Su Amazon.it, IBS.it e LaFeltrinelli.it, e nelle Librerie Feltrinelli di tutta Italia. Anche in versione ebook.

Descrizione
L'idea ispiratrice di questo Manifesto è da ricercare nella pressante necessità di ripensare noi stessi e le società moderne in cui viviamo.
Il socialismo, inteso come alternativa strutturale al capitalismo, necessita di una rifondazione teorica e politica, da una parte, e una ricostruzione organizzativa, dall'altra, partendo dall'attualizzazione degli insegnamenti dei padri fondatori. In questo libro si cerca di rispondere a tali necessità. Questo Manifesto traccia un percorso teorico, politico ed organizzativo per riavviare una dialettica dimenticata che ci permetta di intravedere all'orizzonte una società diversa, finalmente libera, alternativa nella sua complessità, nei processi economici, sociali e comportamentali, rispetto agli effetti divisivi del capitalismo.

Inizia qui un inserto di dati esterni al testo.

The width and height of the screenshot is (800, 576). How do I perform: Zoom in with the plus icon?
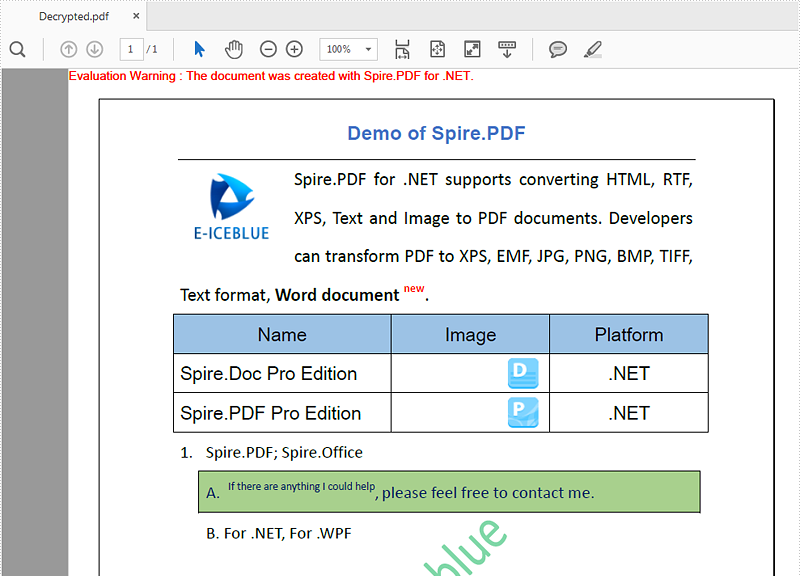pos(294,48)
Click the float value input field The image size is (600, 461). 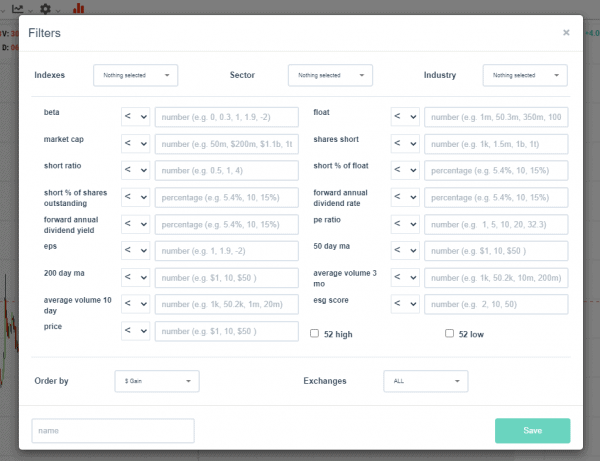point(496,117)
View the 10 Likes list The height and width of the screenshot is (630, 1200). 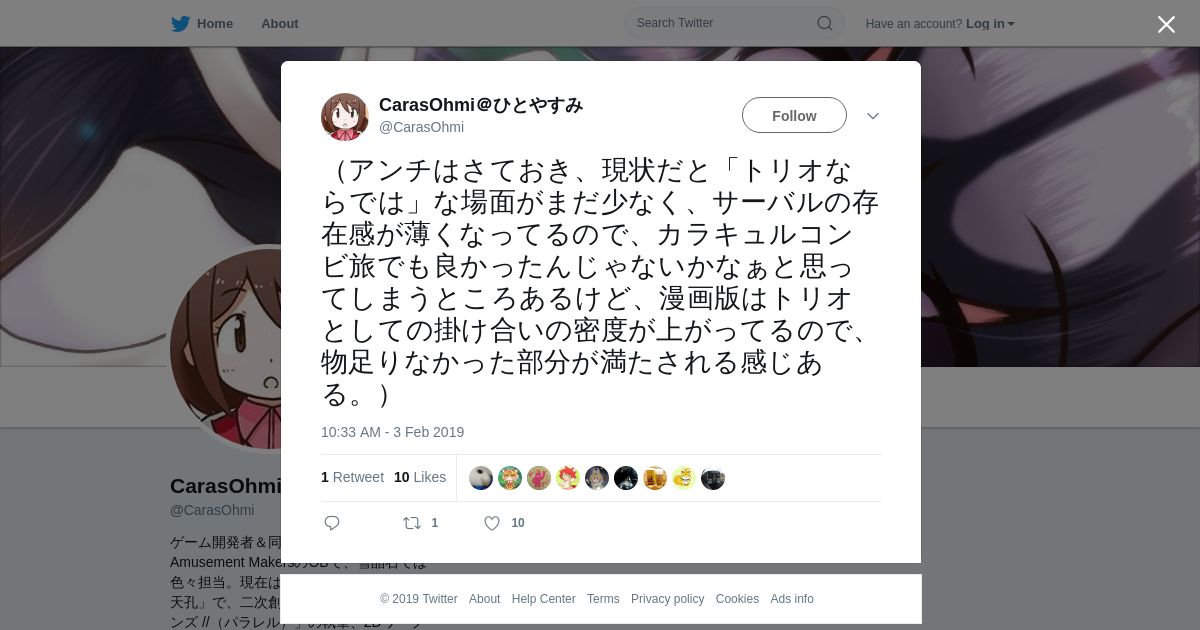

Il Manifesto è di per se una guida, un modus operandi, che permetterà a donne e uomini contemporanei ed ai posteri, di lavorare per un mondo migliore e assolutamente diverso.

Autore: Manuel Santoro
Ha un PhD in matematica dalla Portand State University, USA.
Prima di intraprendere il lavoro politico, ha lavorato presso il Dipartimento dell'Energia del governo americano e il Max Planck Institute in Germania.

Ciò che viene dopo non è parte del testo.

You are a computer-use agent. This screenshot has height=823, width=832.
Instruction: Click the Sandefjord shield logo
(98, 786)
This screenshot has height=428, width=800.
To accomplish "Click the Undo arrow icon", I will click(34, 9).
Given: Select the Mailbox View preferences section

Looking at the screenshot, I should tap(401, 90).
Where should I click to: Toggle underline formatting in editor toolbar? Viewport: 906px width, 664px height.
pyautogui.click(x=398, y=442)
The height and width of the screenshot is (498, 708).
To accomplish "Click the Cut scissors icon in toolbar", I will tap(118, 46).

E' stato brevemente membro del Consiglio nazionale del PSI. Si è dimesso dall'incarico subito prima delle elezioni europee del 2014.
E' cofondatore e ideologo di Convergenza Socialista.

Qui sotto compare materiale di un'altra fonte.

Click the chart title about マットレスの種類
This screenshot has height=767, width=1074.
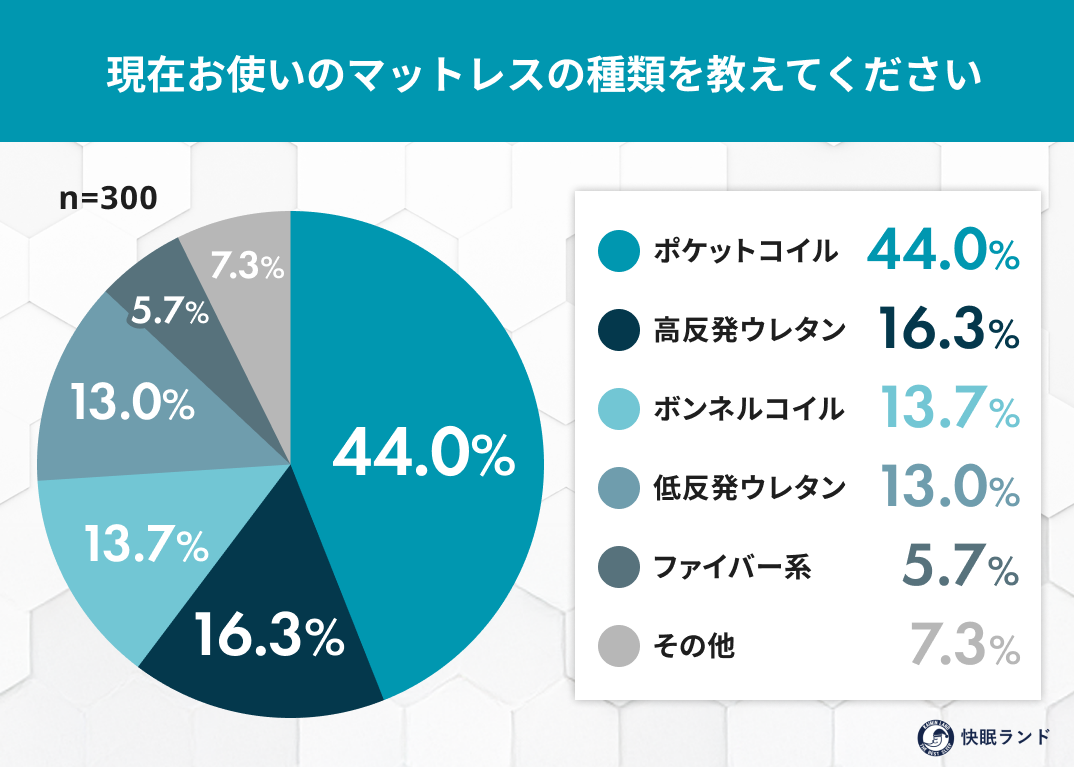(537, 73)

E' oggi segretario nazionale di Convergenza Socialista e Direttore della rivista aperiodica teorica del socialismo L'ideologia Socialista.

Breve recensione dell’Editor:
<Scrive Santoro: “La sinistra, sia essa riformista o radicale non importa, è pervasa da un senso di smarrimento profondo, certamente per ragioni diverse, ma ambedue destinate alla irrilevanza politica”. Riprendendo gli insegnamenti di Engels, Marx e Lenin, Manuel Santoro ci propone un modo per tornare all’ideologia socialista più autentica, tanto distante dalla sinistra come la conosciamo oggi quanto lo è dal capitalismo; un nuovo approccio funzionale alla società odierna e finalizzato alla costruzione di un partito tangibile, coerente, attivo, concretamente rivolto al superamento della dialettica insita nello Stato. Continua Santoro: “Gli strumenti per farlo ci sono: educazione politica, osservazione e analisi critica della società e della sua organizzazione, coscienza di classe”.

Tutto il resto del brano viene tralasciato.